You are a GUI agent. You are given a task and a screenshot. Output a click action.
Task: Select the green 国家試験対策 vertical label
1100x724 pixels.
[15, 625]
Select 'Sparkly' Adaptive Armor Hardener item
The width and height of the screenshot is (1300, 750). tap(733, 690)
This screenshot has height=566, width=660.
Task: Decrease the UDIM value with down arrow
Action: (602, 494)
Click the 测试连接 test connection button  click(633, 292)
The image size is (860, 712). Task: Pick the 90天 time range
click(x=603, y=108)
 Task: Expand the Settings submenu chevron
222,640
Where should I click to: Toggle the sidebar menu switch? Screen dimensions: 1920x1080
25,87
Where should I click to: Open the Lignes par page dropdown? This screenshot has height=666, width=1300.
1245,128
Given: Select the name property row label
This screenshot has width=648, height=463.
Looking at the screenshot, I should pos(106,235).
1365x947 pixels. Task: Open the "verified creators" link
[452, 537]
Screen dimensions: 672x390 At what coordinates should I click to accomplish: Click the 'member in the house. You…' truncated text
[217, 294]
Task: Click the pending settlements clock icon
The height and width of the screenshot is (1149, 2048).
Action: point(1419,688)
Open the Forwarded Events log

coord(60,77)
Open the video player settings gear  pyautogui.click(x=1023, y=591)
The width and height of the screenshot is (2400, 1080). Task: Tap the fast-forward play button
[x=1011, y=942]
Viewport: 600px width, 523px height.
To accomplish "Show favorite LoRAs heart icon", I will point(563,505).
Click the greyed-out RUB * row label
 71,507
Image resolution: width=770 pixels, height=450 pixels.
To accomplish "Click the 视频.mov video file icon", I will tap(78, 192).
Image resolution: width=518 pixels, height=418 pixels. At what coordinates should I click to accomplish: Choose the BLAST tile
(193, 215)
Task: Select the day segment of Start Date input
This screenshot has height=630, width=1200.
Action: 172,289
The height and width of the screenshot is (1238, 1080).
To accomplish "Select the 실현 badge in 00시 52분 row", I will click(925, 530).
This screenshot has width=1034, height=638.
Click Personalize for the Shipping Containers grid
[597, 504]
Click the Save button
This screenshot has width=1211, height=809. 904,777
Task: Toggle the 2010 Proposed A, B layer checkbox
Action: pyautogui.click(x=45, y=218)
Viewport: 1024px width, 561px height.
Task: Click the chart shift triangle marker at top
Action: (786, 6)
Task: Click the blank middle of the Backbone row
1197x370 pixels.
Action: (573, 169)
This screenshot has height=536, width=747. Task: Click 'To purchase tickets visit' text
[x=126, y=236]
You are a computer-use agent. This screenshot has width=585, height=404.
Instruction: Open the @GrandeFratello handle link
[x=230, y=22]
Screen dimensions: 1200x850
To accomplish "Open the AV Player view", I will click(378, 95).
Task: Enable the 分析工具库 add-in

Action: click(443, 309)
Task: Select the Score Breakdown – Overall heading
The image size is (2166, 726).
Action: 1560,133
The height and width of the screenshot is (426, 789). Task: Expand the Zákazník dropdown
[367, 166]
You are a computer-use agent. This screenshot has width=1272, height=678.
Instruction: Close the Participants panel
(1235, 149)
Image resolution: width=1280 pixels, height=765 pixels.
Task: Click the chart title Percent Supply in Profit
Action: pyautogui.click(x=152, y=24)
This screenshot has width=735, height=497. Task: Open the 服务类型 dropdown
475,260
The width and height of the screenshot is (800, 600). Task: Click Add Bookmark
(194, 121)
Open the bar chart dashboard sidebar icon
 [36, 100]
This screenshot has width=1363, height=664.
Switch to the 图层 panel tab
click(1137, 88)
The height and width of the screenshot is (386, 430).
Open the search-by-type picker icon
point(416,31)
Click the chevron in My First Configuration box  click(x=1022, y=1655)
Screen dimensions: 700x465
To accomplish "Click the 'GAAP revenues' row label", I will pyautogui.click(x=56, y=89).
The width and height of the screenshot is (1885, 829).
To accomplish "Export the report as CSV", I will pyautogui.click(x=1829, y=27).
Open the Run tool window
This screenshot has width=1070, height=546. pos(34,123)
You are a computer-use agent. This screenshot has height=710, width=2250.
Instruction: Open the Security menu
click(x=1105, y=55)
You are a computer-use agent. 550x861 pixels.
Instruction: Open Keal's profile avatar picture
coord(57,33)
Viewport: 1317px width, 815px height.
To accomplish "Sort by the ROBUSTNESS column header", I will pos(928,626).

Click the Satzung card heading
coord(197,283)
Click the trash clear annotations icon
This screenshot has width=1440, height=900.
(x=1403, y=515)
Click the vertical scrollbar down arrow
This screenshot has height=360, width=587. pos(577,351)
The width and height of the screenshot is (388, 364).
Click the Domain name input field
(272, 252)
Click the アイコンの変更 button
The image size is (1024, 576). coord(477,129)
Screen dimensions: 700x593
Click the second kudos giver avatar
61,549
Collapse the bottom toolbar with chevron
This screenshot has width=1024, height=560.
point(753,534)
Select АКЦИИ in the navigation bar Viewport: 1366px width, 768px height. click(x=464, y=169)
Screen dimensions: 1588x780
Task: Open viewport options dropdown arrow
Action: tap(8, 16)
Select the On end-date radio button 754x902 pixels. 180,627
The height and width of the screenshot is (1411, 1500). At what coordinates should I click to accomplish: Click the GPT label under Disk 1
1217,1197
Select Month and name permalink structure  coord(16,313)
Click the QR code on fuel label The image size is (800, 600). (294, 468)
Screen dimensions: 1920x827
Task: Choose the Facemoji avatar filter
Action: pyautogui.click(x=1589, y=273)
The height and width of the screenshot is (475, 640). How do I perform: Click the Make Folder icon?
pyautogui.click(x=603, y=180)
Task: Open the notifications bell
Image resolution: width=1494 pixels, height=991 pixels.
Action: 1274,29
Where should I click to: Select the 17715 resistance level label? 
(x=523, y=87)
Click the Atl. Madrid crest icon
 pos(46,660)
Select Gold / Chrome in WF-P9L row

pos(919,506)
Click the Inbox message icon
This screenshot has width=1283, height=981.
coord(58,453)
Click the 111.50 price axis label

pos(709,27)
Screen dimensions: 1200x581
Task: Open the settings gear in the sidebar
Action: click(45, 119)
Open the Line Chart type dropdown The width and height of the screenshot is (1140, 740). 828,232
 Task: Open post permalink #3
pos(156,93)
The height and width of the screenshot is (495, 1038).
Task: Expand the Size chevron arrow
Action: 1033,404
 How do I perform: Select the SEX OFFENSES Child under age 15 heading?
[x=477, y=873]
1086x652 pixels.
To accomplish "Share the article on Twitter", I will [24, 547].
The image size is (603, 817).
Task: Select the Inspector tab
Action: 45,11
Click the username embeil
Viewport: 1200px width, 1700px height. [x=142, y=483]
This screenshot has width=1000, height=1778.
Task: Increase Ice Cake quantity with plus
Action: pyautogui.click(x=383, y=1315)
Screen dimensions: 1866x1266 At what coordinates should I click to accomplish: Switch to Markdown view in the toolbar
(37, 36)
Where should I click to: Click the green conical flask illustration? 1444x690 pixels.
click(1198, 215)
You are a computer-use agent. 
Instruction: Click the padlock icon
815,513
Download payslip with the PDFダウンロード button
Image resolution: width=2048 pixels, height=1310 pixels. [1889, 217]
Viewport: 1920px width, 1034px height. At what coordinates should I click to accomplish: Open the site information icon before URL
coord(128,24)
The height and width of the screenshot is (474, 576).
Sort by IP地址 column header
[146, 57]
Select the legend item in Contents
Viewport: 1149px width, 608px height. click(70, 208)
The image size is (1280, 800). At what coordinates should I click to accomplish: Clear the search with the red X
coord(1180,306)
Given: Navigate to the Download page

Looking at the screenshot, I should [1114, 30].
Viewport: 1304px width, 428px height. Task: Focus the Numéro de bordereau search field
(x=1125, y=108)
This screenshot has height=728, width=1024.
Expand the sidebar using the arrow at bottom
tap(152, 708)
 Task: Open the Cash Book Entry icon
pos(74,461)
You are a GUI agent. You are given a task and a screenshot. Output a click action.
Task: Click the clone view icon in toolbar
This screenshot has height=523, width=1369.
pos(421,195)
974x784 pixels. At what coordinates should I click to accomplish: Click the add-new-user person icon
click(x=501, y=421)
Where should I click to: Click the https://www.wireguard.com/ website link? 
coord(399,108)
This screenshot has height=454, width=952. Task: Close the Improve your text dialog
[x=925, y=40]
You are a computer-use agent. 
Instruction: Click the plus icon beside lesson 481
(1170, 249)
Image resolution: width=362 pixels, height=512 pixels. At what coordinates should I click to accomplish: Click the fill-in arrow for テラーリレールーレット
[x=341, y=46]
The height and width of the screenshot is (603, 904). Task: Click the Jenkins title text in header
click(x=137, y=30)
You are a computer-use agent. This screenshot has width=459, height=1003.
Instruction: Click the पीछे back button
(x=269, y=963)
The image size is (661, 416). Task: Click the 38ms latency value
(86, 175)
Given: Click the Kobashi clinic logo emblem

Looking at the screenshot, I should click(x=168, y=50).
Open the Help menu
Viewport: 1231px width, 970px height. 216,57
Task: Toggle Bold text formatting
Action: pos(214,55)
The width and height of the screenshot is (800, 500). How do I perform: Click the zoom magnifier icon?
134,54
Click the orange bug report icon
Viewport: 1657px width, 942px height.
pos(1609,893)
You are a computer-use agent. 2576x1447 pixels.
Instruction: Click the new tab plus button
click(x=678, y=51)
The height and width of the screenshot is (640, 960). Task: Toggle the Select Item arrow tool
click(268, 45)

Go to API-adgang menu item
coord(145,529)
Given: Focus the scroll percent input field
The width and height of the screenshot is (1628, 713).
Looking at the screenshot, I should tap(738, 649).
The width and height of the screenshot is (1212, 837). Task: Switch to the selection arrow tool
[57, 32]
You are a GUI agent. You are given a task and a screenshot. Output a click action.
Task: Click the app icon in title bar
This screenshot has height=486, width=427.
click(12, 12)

---+---

> Activity
Give again, exactly as written, the lines running from the first line of the data above through the line that contains "Task: Click the pending".

> Solved problem
You are a GUI agent. You are given a task and a screenshot. Output a click action.
Task: Select the green 国家試験対策 vertical label
1100x724 pixels.
[15, 625]
Select 'Sparkly' Adaptive Armor Hardener item
The width and height of the screenshot is (1300, 750). tap(733, 690)
This screenshot has height=566, width=660.
Task: Decrease the UDIM value with down arrow
Action: (602, 494)
Click the 测试连接 test connection button  click(633, 292)
The image size is (860, 712). Task: Pick the 90天 time range
click(x=603, y=108)
 Task: Expand the Settings submenu chevron
222,640
Where should I click to: Toggle the sidebar menu switch? Screen dimensions: 1920x1080
25,87
Where should I click to: Open the Lignes par page dropdown? This screenshot has height=666, width=1300.
1245,128
Given: Select the name property row label
This screenshot has width=648, height=463.
Looking at the screenshot, I should pos(106,235).
1365x947 pixels. Task: Open the "verified creators" link
[452, 537]
Screen dimensions: 672x390 At what coordinates should I click to accomplish: Click the 'member in the house. You…' truncated text
[217, 294]
Task: Click the pending settlements clock icon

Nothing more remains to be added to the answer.